Exercise aim. From the line containing "You are a computer-use" through the last line of the entries below, print each line exactly. Pictures stay out.

Items listed in a dataset:
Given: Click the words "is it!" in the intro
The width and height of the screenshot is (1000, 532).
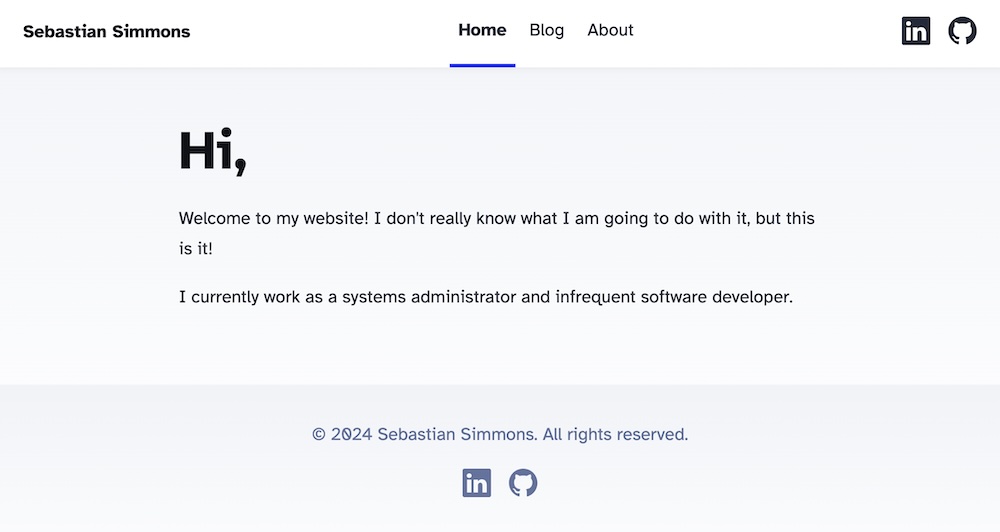Looking at the screenshot, I should [196, 248].
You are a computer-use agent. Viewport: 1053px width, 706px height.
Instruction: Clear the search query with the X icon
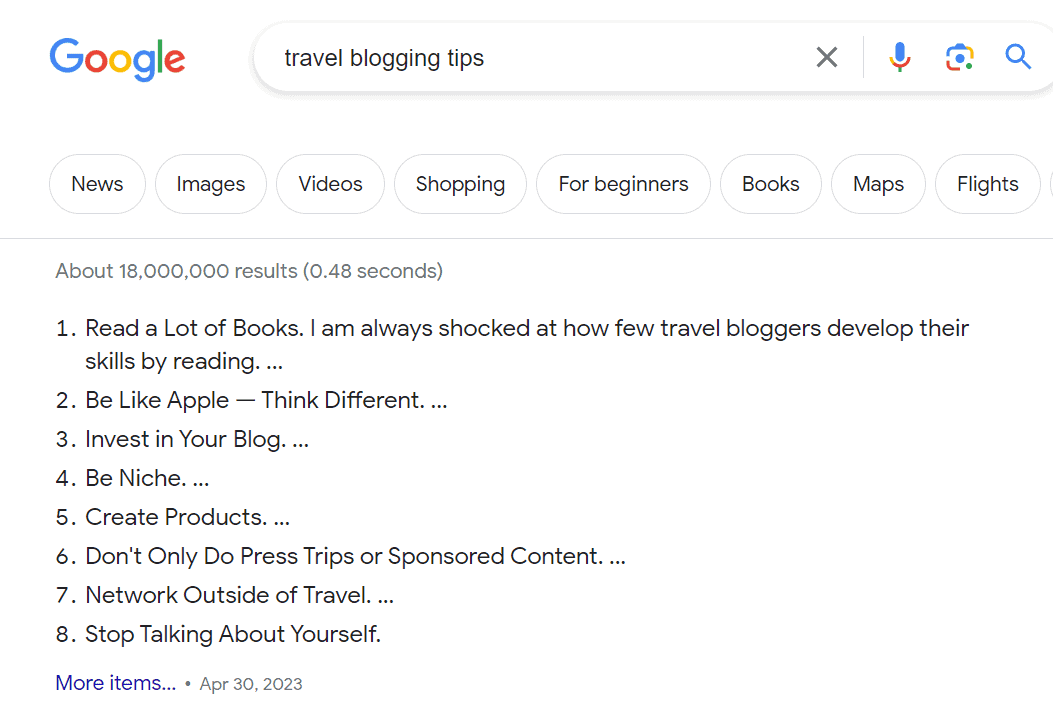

Output below.
You are a computer-use agent. Viewport: 1053px width, 706px height.
Instruction: Clear the search query with the X icon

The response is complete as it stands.